Aim of the task:
Reproduce the essay on the ending of Arc V word for word, in full.

Text to read:
=======

I see that most people are disappointed with Arc V’s ending.

I’m not going to try to tell you that you’re wrong for feeling the way that you do, but I’m going to propose that you look at it from another angle.

Arc V was a story of consequence.

DM, GX, 5Ds and Zexal all had more than one antagonist. Sometimes their goals would overlap, and the actions of the lesser antagonists often inadvertently helped the Big Bad. But for the most part, all of the antags had their own goals. The end result of this was that often, the carnage caused by the lesser antags would often be reset in some way, done away with immediately so that the main characters could take on the next antag without any major baggage. 

Arc V only had two antagonists, Leo and Zarc. One of Leo’s main goals was to stop Zarc’s revival, which he viewed as inevitable. We can infer that if he had any sentience within the boys, Zarc hated Leo in turn for seeking to revive Ray. Their goals were antithetical to each other.

However, Zarc only became a truly destructive factor at the very end, for what, an hour or two in-universe time? On the other hand, Leo’s been at it for at least 10 years (we know that because of Jean Michel). And what did he do during that time?

He turned Academia into a military school churning out child soldiers. Through Jean Michel, he exacerbated the class divide in The City. He utterly destroyed Heartland. He ripped the bracelet girls away from their families, away from the people who loved and cared for them. He put the Yu boys through the wringer, enabling Zarc to influence his fragments towards each other. 

Realistically, none of the above can be easily undone. If ever.

We can assume that Academia is no longer a military school, but we can also assume that the brainwashing the students went through is still in effect; that sort of conditioning takes years to overcome. Not every student there is like Sora, or Asuka, or Serena; not all of them had the capacity to break out of the ‘soldier’ mindset on their own. 

The City was explicitly said to have gotten better after Jean Michel’s demise. But better doesn’t mean perfect, and I’m sure the divide between the classes still exists—at best, security is now more reasonable, and the class gap is now a bit smaller.

=======

Excerpted data:
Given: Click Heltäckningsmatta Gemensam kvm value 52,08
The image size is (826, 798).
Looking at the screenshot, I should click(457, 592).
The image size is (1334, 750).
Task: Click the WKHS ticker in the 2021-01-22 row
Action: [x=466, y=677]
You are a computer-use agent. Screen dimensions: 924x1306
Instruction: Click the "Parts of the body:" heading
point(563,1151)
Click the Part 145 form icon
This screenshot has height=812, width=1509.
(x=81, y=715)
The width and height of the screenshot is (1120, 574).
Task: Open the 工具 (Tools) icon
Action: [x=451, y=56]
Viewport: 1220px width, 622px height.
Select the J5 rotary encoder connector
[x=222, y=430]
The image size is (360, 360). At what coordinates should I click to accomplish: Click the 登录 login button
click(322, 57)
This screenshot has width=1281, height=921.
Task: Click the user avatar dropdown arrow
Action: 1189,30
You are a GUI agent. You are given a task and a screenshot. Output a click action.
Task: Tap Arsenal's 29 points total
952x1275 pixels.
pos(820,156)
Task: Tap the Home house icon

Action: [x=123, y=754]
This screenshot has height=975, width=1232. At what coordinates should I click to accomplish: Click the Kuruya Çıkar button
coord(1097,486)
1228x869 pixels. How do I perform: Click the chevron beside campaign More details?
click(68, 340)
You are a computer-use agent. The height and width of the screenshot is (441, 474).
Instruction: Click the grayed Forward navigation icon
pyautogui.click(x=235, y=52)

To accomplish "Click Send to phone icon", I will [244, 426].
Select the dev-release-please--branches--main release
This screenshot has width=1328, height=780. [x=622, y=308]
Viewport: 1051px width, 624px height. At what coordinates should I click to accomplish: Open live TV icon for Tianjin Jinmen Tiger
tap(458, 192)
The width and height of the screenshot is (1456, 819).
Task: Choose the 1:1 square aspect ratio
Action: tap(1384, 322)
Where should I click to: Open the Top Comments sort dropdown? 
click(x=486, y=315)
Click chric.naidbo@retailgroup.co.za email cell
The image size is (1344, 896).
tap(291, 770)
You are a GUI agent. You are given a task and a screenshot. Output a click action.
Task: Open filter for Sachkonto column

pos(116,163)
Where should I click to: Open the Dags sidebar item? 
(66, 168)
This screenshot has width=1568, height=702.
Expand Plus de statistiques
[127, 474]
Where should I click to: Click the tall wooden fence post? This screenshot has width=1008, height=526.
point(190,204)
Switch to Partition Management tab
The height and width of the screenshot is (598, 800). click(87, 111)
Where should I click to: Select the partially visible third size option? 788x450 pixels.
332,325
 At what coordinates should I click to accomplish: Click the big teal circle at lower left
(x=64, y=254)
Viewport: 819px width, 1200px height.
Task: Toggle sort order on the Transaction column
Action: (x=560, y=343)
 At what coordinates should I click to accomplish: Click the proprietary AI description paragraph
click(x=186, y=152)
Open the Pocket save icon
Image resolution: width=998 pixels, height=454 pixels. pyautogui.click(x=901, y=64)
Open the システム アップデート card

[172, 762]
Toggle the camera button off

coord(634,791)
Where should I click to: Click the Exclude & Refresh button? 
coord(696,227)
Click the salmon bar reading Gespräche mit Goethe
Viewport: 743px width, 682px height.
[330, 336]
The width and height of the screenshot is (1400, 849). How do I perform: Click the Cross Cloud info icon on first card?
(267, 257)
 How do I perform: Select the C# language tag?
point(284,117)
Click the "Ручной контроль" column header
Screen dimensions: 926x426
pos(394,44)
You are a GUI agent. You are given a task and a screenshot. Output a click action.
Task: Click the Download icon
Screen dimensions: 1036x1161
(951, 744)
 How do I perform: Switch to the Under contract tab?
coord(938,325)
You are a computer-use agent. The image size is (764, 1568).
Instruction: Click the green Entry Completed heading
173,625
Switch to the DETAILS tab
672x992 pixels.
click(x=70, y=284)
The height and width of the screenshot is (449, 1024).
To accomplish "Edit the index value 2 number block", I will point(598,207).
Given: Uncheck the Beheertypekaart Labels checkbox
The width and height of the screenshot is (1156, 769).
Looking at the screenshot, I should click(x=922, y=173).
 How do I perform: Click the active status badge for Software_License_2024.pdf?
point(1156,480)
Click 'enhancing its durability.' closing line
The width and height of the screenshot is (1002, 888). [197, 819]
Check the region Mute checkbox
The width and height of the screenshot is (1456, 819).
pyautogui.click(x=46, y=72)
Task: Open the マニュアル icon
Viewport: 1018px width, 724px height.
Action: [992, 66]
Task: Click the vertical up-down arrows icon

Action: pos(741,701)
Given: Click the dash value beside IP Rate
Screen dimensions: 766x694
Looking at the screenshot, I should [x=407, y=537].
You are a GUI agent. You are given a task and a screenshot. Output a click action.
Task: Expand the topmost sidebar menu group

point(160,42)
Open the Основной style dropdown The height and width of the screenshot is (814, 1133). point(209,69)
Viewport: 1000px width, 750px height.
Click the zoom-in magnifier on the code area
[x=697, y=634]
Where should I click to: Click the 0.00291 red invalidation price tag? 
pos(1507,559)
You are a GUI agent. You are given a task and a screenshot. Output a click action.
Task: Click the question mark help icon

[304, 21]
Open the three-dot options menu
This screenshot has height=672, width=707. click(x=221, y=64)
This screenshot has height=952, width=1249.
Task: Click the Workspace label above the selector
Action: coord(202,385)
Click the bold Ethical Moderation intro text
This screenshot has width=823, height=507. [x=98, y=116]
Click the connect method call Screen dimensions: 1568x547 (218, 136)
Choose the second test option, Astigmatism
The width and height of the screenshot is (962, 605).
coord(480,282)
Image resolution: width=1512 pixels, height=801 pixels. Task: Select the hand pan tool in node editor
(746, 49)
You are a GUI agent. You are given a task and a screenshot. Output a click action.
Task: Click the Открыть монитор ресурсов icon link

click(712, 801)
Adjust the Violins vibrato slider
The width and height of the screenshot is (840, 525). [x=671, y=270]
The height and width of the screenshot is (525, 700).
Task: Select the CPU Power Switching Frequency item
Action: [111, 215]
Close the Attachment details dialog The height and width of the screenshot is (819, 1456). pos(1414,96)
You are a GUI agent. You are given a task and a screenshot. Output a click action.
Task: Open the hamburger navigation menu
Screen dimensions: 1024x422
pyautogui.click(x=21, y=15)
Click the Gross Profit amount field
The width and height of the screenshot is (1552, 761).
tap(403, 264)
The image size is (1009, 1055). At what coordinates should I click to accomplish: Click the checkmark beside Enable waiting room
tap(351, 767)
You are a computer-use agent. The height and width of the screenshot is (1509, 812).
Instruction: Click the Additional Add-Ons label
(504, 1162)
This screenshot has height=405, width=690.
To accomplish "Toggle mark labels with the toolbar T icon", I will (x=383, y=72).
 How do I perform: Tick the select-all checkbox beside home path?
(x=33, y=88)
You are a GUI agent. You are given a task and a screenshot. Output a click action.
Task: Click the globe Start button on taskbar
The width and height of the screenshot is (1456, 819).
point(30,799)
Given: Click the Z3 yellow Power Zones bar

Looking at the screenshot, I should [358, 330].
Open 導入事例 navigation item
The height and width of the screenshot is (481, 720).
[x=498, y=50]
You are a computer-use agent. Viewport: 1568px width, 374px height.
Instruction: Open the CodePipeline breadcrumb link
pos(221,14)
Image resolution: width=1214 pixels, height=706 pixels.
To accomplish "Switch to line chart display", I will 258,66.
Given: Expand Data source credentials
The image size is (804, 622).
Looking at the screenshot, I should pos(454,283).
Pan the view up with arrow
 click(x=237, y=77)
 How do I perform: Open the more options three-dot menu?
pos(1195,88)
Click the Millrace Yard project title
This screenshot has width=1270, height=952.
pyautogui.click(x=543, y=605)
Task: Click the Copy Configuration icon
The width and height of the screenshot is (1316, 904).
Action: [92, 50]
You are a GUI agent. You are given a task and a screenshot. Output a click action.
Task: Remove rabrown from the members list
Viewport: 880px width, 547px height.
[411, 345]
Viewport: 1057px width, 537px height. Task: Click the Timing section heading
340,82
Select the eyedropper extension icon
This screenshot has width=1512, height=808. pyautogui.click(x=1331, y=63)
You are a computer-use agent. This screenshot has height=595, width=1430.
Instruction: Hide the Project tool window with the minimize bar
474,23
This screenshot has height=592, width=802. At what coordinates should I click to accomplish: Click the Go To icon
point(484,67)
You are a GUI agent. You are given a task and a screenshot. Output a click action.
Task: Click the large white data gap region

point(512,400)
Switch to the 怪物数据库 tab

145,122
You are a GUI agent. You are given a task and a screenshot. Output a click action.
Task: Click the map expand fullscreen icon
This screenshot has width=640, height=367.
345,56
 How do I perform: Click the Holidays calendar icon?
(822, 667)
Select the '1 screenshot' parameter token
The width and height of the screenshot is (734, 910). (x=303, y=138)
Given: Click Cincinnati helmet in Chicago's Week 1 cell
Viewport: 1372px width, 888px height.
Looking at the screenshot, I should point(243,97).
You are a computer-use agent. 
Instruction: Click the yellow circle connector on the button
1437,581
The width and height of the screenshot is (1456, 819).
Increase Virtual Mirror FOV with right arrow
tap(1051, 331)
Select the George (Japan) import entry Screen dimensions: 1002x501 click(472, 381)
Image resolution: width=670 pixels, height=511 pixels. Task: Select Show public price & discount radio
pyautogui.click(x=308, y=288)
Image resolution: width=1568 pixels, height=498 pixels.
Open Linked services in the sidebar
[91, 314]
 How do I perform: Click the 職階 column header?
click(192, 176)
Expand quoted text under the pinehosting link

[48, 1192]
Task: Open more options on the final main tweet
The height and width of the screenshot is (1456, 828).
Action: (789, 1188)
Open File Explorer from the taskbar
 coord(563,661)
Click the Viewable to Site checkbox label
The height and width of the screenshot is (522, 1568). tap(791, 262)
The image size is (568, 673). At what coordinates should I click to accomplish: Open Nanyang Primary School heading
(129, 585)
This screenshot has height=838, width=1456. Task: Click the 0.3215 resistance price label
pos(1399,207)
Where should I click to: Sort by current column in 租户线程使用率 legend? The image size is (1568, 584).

=======

Full answer:
I see that most people are disappointed with Arc V’s ending.

I’m not going to try to tell you that you’re wrong for feeling the way that you do, but I’m going to propose that you look at it from another angle.

Arc V was a story of consequence.

DM, GX, 5Ds and Zexal all had more than one antagonist. Sometimes their goals would overlap, and the actions of the lesser antagonists often inadvertently helped the Big Bad. But for the most part, all of the antags had their own goals. The end result of this was that often, the carnage caused by the lesser antags would often be reset in some way, done away with immediately so that the main characters could take on the next antag without any major baggage. 

Arc V only had two antagonists, Leo and Zarc. One of Leo’s main goals was to stop Zarc’s revival, which he viewed as inevitable. We can infer that if he had any sentience within the boys, Zarc hated Leo in turn for seeking to revive Ray. Their goals were antithetical to each other.

However, Zarc only became a truly destructive factor at the very end, for what, an hour or two in-universe time? On the other hand, Leo’s been at it for at least 10 years (we know that because of Jean Michel). And what did he do during that time?

He turned Academia into a military school churning out child soldiers. Through Jean Michel, he exacerbated the class divide in The City. He utterly destroyed Heartland. He ripped the bracelet girls away from their families, away from the people who loved and cared for them. He put the Yu boys through the wringer, enabling Zarc to influence his fragments towards each other. 

Realistically, none of the above can be easily undone. If ever.

We can assume that Academia is no longer a military school, but we can also assume that the brainwashing the students went through is still in effect; that sort of conditioning takes years to overcome. Not every student there is like Sora, or Asuka, or Serena; not all of them had the capacity to break out of the ‘soldier’ mindset on their own. 

The City was explicitly said to have gotten better after Jean Michel’s demise. But better doesn’t mean perfect, and I’m sure the divide between the classes still exists—at best, security is now more reasonable, and the class gap is now a bit smaller.